Crypto exchange OKX and Intercontinental Exchange, the parent company of NYSE, announced a partnership to launch perpetual futures based on ICE’s Brent Crude and WTI Crude energy benchmarks on OKX.

The partnership is a direct link to the official benchmarks that underpin the global energy market.

ICE’s Brent and WTI futures prices are the reference points used by energy traders, airlines, refiners, and governments worldwide. OKX’s new perpetual contracts will be priced off those same benchmarks, giving retail traders access to the world’s most widely referenced oil prices through a regulated, licensed platform.

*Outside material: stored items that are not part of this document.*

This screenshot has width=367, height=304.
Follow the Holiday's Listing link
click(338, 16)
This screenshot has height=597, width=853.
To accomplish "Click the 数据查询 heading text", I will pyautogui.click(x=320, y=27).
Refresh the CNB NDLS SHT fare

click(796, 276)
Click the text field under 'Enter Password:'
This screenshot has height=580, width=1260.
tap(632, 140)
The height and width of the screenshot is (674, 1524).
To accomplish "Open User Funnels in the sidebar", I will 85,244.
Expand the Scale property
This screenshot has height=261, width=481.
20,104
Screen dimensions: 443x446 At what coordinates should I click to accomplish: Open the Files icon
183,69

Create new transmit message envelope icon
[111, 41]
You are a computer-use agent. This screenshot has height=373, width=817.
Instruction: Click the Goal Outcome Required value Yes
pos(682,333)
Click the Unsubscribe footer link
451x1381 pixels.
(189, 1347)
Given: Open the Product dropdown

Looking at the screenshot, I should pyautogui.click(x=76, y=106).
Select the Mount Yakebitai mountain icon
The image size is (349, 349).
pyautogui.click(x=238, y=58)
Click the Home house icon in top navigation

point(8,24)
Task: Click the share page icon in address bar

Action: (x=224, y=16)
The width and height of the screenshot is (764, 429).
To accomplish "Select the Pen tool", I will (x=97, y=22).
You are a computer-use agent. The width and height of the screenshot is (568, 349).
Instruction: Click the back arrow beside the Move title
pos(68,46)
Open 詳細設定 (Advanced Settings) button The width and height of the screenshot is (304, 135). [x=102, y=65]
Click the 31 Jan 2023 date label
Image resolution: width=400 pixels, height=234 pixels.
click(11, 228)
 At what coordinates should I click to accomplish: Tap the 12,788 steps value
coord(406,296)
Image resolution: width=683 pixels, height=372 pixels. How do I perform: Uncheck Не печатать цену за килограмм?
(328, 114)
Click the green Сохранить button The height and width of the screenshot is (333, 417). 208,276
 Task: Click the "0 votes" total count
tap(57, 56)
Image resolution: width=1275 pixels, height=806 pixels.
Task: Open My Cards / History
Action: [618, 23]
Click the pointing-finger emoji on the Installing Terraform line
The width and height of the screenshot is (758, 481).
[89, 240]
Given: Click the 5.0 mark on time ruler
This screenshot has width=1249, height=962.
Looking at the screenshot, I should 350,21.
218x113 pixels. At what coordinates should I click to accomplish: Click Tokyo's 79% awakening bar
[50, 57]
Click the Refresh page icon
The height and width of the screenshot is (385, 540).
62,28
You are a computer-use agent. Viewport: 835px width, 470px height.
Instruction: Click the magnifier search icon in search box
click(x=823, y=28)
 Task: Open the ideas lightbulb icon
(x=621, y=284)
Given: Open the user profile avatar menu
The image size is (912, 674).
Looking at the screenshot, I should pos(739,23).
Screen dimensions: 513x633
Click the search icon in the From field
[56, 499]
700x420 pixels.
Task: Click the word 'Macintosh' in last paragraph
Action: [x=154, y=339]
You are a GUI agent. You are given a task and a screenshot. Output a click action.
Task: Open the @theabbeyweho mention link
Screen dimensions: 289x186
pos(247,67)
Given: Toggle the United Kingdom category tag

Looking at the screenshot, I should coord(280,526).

OKX, which serves over 120 million customers globally and holds licences across the United States, United Arab Emirates, Singapore, Australia, and the European Economic Area, is framing this as a bridge between digital asset infrastructure and traditional commodity markets.

The collaboration follows a strategic relationship the two companies established in March 2026 and marks their first joint product.

Related: OKX launches U.S. exchange, a self-custody wallet and names new CEO

What this means for the broader competition

The OKX and ICE partnership does not directly neutralize what makes Hyperliquid attractive. Hyperliquid’s core advantage is 24/7 trading during weekends, holidays, and geopolitical flashpoints when centralized exchanges are dark. If OKX’s perpetuals follow the standard market hours, that gap remains open.

Where the competition gets sharper is on credibility and access. Hyperliquid’s oil contracts are synthetic instruments priced by the platform’s own mechanisms. OKX’s contracts will be anchored to ICE’s deep, liquid, and globally transparent markets.

This distinction is important since regulatory scrutiny of Hyperliquid’s oil futures has been building steadily. In April, Democratic senators Elizabeth Warren and Sheldon Whitehouse pressed the Commodity Futures Trading Commission (CFTC) to investigate suspicious oil futures trading ahead of President Donald Trump’s announcements about military operations in Iran, specifically targeting trading surges on March 23 and April 7.

The pressure from incumbents followed shortly after. Chicago Mercantile Exchange (CME) and ICE raised alarms with the CFTC and lawmakers on Capitol Hill, arguing that Hyperliquid’s decentralized, anonymous trading environment could allow bad actors to manipulate global oil benchmarks or help sanctioned entities evade U.S. restrictions.

In response, the Hyperliquid Policy Center argued that the platform’s on-chain transparency “serves as a strong deterrent for misconduct.”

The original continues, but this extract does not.